== The data

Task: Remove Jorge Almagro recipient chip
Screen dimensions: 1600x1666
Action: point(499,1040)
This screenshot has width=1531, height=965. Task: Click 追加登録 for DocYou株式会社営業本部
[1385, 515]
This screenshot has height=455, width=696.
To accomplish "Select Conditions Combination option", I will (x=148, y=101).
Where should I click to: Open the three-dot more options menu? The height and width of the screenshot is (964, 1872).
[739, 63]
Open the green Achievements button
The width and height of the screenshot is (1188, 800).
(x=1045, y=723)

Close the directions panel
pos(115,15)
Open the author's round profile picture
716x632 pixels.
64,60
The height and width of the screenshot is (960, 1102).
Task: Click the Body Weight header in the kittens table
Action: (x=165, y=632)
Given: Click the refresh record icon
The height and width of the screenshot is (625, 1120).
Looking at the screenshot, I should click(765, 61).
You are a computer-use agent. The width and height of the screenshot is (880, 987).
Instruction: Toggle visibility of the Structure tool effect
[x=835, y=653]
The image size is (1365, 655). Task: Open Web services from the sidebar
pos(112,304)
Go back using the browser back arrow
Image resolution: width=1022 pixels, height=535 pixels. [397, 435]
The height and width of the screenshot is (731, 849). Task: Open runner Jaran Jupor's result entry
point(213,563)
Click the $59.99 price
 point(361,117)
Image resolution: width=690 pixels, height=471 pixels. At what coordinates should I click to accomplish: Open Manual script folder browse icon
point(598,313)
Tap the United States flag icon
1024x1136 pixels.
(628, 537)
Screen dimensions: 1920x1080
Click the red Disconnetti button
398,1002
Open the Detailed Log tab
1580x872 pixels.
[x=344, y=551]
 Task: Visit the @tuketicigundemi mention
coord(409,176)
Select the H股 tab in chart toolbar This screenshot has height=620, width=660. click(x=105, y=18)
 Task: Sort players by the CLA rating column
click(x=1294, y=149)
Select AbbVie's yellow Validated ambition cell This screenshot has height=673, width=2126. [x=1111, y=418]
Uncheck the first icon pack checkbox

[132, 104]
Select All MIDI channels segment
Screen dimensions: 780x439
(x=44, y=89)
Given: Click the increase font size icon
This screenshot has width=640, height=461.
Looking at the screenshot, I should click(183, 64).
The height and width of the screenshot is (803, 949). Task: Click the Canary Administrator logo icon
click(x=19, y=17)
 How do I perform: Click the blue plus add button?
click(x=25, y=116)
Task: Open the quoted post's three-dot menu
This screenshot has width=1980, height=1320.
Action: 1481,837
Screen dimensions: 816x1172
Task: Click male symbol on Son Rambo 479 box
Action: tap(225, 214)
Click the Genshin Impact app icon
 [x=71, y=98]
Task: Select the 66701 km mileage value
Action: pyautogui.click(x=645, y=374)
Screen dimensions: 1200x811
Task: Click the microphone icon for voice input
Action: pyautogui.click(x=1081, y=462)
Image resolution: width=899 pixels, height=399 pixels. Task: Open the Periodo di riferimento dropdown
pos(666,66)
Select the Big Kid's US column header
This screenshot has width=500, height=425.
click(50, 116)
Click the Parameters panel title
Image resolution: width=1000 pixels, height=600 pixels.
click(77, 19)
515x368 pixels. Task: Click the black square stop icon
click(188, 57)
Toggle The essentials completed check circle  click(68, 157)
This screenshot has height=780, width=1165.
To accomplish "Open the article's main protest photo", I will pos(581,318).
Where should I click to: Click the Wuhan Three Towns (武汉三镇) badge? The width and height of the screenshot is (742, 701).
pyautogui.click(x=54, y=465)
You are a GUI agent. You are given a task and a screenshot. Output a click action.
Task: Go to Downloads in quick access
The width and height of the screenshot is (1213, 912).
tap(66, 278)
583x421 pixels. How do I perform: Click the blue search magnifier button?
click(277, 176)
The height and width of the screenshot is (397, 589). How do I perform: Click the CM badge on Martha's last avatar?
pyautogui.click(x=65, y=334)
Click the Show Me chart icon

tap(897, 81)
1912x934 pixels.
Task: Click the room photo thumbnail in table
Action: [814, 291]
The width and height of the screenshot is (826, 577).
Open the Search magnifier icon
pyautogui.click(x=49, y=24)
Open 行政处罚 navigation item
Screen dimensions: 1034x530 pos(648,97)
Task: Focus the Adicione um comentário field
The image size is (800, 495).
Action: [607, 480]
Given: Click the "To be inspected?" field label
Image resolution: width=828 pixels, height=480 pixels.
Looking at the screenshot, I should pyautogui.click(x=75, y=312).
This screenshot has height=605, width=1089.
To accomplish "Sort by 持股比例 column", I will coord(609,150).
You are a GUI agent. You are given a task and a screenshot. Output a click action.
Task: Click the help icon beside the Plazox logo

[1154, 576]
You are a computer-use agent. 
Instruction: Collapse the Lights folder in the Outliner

====

_Description of the task:_
Give the number of lines in the material above that include the string "will", with no further text.

_Solved exercise:_
3